Agustín me muestra una sonrisa débil.
— ¿Puedes dejarme solo con él? Necesito hablar con él.
Amelia asiente y me da un abrazo y después se va.
Agustín trata de acomodarse en la cama, pero hace gesto de dolor.
— No deberías moverte mucho.
Él asiente.
Me acerco a su cama y me siento.
— Ya sabes lo de Susan.
Él asiente.
— ¿Cómo es que Amelia está aquí? Ella... ella te dio, digo, te iba a dar su corazón ¿Qué paso?
Agustín sonríe un poco, baja la vista y en unos segundos la vuelve a poner en mí.
— Amelia está embarazada.
Abro los ojos.
Guau.
Eso no me lo esperaba.
— Wao, eh felicidades, digo, es decir ¿estás feliz?
— Claro que sí, digo, no era lo que esperaba, pero... sí.
— Te daría un abrazo, pero...
Él se alza de hombros y extiende sus dos manos. Sonrío y me acerco a él y lo abrazo.
— Felicidades hombre. Serás un papá joven.
— Y guapo. —me guiña un ojo.
Ambos reímos.
Bajo la vista y dejo escapar un suspiro.
— Sabes —comienza a decir—: tengo a Susan aquí —señala su corazón—; y es literal.
Levanto una ceja.
¿A qué se refiere?
— No te entiendo.
— Al Susan morir, me dieron su corazón.
Me quedo pasmado.
El corazón de ella está ahora dentro de Agustín.
— Ella escribió una carta, era de despedida. Antes de que se fuera para el aeropuerto.
Él me señala el cajón que está a su lado, me inclino un poco y abro la gaveta. Veo el sobre. Dice Agustín.
— Si quieres puedes leerlo. Habla de ti.
Niego.
— Esto es entre tú y ella.
Agustín me dedica una sonrisa triste.
— Ahora ella vive conmigo. Ahora estoy enamorado de ti.
Tiro una carcajada y veo como Agustín ríe con cuidado.
— Si bueno, creo que no te corresponderé.

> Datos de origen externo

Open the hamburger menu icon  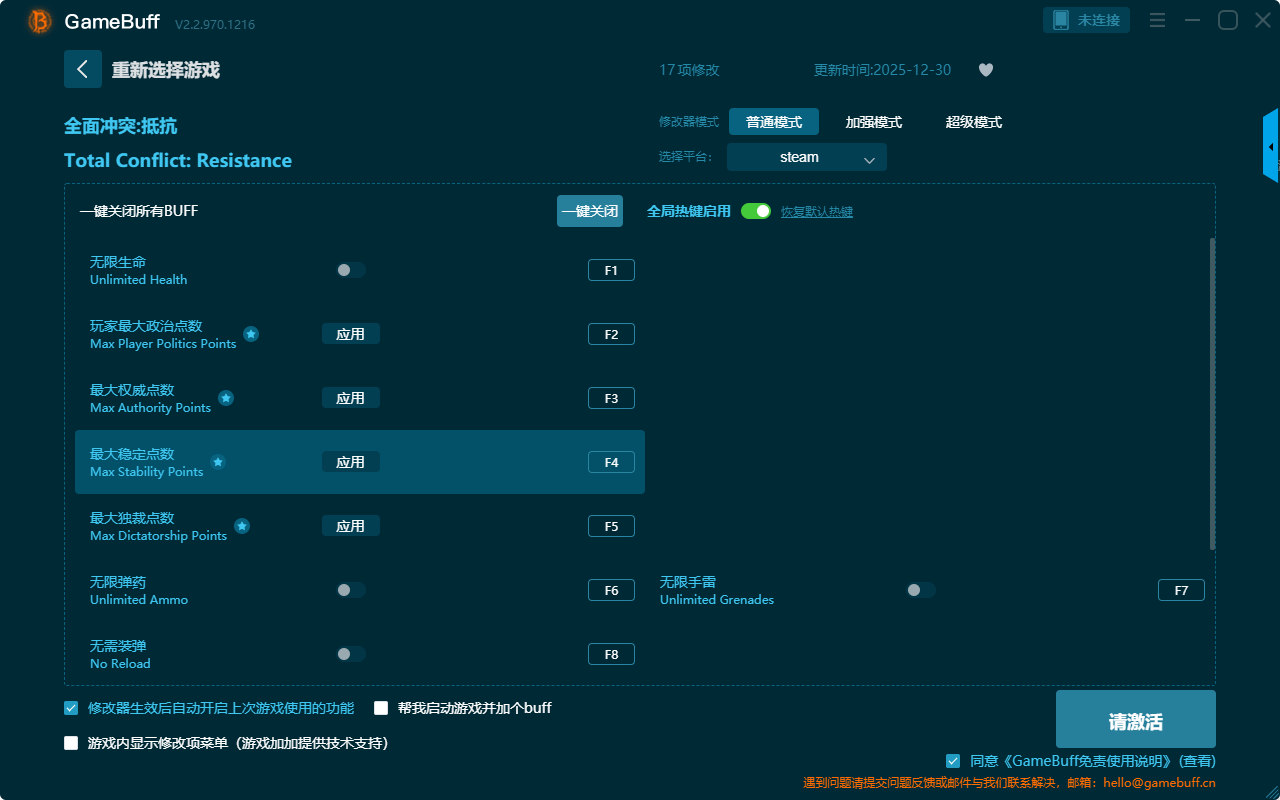click(1157, 20)
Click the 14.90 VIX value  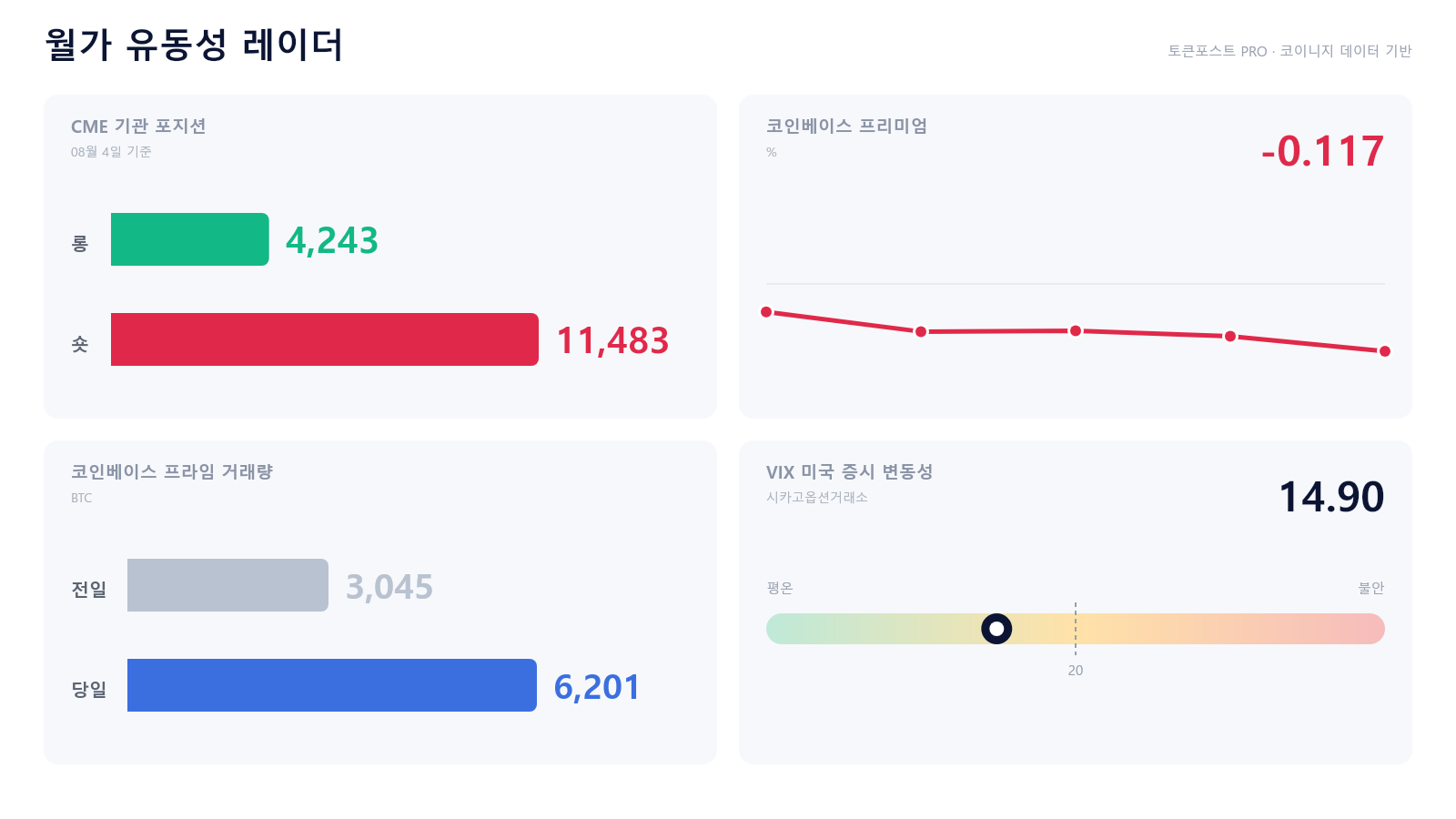coord(1331,497)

— Oh vaya, que mal me siento.
Sonrío.
A pesar de todo.
Agustín mantiene su humor.
— Yo... yo vine para decirte que... que si todavía te interesa lo del hospital en Madrid, si quieres, puedo hacerme cargo. Voy a cumplir unos de los tantos sueños que tenía con Susan.
— Claro que sí, claro que sí. Todavía puedes estudiar allá y hacerte cargo de eso. Te lo agradecería mucho.
Asiento y me levanto de la cama.
— Entonces tengo que irme. Tengo muchas cosas que hacer. Te aseguro que ese hospital estará en buenas manos, te lo juro por Susan.
Agustín asiente y me extiende su mano. Se la agarro y ambos nos damos un apretón.